Almost 34% of Argentina's urban population was described as poor at the end of 2005, with a 6.4 points drop on a year to year basis, according to the latest numbers from the official Census and Statistics Office.
The north of the country has the most depressing figures and in the opposite extreme are the City of Buenos Aires and Patagonia.
In practical terms this means that 7.9 million Argentines as the end of last December could not satisfy their minimum food, health, housing, education, transport and other basic service needs.

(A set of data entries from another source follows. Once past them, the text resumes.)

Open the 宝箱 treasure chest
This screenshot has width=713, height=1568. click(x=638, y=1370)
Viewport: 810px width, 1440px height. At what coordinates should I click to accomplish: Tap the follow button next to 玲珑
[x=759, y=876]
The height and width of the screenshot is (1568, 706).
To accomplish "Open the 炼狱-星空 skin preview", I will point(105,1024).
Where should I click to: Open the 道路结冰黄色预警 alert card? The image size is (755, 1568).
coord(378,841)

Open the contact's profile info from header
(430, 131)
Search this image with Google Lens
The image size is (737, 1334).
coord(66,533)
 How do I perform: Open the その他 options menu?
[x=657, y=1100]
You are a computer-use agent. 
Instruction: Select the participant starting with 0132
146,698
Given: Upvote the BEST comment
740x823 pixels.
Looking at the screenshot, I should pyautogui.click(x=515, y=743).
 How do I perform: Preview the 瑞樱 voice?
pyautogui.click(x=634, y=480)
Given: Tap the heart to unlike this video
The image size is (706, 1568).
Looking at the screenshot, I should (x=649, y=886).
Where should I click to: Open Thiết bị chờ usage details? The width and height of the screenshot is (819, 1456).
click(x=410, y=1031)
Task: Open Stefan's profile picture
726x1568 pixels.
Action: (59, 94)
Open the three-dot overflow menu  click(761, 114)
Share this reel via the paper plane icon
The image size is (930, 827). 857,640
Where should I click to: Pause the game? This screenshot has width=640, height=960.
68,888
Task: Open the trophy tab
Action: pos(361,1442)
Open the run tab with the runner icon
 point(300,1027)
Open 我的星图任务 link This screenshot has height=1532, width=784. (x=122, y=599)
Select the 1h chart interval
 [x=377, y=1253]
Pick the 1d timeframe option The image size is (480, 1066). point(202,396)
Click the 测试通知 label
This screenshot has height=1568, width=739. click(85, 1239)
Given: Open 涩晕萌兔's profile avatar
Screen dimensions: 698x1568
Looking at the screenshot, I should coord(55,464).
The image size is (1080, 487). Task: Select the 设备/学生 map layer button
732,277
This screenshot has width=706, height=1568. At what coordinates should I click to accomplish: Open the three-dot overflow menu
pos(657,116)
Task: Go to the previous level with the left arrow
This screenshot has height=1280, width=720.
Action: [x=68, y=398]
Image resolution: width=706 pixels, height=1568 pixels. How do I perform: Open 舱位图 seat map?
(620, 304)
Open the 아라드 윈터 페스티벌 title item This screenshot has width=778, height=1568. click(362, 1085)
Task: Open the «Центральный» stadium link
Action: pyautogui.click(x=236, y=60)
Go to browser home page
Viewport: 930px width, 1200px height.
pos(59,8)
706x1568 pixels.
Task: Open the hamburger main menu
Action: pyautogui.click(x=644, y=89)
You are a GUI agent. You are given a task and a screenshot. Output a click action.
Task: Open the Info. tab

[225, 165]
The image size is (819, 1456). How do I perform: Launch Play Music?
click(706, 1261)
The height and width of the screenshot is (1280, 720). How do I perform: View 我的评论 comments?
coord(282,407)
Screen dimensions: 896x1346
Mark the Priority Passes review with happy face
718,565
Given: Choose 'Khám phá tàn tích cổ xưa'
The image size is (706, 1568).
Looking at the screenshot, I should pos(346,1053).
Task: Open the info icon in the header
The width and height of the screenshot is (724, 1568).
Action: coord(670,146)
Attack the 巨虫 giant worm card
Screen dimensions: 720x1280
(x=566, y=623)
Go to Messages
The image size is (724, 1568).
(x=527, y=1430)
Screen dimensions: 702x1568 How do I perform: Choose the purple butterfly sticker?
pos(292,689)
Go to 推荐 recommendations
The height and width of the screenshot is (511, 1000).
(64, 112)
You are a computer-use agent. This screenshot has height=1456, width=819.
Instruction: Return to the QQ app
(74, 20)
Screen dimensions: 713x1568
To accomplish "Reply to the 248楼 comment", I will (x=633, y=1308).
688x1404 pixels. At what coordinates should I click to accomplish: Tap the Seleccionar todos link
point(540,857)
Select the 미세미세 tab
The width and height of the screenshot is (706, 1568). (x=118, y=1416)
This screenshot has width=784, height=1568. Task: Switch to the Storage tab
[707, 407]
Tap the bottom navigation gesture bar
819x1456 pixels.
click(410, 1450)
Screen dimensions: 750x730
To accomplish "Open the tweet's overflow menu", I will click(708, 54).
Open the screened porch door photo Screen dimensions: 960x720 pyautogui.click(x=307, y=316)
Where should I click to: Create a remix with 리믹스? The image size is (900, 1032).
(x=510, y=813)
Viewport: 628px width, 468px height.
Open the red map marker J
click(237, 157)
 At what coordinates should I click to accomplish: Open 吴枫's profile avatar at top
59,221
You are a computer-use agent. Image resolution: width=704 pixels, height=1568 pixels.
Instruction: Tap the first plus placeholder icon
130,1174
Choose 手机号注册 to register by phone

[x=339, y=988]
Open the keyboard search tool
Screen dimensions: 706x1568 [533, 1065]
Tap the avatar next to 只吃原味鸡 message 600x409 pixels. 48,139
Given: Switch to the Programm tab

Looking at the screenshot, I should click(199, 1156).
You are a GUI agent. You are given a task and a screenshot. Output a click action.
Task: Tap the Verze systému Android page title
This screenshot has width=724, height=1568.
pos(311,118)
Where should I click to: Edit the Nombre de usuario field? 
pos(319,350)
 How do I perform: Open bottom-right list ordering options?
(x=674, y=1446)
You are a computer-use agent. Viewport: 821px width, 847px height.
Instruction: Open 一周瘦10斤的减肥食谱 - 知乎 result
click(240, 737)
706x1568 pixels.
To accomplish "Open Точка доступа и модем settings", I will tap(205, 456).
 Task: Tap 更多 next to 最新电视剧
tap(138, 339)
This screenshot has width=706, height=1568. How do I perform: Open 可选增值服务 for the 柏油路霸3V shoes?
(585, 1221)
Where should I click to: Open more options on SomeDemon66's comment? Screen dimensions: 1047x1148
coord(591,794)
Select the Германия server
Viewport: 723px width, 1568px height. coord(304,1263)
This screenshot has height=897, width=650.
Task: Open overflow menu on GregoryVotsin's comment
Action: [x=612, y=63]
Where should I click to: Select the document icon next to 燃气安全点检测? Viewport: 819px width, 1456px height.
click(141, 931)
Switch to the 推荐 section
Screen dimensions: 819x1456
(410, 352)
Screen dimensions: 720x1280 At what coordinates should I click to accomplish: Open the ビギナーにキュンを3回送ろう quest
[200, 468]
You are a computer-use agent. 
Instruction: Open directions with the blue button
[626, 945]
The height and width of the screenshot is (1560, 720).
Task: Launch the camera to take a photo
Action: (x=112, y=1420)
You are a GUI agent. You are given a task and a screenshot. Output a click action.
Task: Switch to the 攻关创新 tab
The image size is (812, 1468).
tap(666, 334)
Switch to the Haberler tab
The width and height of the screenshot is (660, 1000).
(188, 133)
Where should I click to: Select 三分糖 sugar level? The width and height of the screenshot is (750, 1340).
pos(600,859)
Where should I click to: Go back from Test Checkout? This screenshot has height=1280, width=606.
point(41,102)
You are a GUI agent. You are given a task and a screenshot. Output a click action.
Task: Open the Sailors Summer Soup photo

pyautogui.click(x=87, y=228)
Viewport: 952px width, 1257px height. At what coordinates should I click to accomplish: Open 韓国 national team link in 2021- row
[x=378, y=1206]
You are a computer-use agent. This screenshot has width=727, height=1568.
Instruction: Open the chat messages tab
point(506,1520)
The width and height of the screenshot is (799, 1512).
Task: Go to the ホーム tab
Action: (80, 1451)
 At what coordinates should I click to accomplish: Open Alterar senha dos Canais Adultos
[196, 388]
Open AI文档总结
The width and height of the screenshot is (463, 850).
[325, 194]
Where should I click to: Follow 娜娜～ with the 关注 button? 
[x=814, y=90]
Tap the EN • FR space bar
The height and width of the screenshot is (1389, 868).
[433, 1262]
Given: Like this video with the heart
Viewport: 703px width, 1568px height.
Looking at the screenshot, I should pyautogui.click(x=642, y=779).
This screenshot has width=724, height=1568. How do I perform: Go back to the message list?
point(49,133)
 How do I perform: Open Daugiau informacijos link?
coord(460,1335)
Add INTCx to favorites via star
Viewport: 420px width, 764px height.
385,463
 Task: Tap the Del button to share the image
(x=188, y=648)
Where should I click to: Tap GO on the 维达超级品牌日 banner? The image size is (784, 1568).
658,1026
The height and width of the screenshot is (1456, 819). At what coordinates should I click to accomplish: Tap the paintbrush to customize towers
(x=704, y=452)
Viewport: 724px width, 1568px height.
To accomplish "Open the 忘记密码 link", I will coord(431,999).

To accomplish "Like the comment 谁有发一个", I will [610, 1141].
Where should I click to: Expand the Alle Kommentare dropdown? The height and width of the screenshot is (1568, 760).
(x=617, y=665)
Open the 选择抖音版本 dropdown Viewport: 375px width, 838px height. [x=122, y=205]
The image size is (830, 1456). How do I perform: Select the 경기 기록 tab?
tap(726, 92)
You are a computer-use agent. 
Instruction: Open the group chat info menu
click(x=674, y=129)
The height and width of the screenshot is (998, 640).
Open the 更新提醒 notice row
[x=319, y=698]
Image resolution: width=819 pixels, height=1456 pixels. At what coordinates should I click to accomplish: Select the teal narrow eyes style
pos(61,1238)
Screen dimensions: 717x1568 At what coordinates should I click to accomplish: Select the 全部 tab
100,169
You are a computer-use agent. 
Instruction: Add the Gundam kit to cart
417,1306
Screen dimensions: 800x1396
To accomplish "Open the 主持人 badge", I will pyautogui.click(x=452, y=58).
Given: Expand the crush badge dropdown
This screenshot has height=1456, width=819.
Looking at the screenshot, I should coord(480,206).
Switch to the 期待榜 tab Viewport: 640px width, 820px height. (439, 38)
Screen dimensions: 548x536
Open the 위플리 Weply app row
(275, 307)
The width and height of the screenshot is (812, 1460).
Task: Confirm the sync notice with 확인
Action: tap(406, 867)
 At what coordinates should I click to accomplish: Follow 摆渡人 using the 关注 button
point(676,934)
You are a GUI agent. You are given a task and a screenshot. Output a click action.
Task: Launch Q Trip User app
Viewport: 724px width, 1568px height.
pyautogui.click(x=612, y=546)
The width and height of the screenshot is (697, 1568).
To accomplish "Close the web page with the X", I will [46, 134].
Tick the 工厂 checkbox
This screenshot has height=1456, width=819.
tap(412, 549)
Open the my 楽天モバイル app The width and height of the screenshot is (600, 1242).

Furthermore 12.2% of the population, 2.8 million is considered indigent which means they can't even feed adequately.
A family of four members was considered poor in Argentina at the end of 2005, when their income was below the equivalent of 269 US dollars per month, and indigent when that income was below 125 US dollars monthly.
However, poverty in Argentina has steadily diminished since the extreme 57.7% registered in October 2002, the peak of the latest financial crisis when the Argentine economy virtually melted, the banking system cracked and among other things the country defaulted on its foreign debt.
The twice a year release takes into account the 28 most populated urban conglomerates of Argentina. This is equivalent to 70% of total population, or 24.1 out of 36 million inhabitants.
Argentina's northeast region is the most stricken with a poverty rate of 54% and 22.7% indigence. In this region the worst city is Corrientes, capital of the province of Corrientes, with 56.1% poverty.
The region with lesser percentage of exclusion is Patagonia which records 21.5% poor people, followed by the Pampas with 30.7% and the city of Buenos Aires, 11.5%.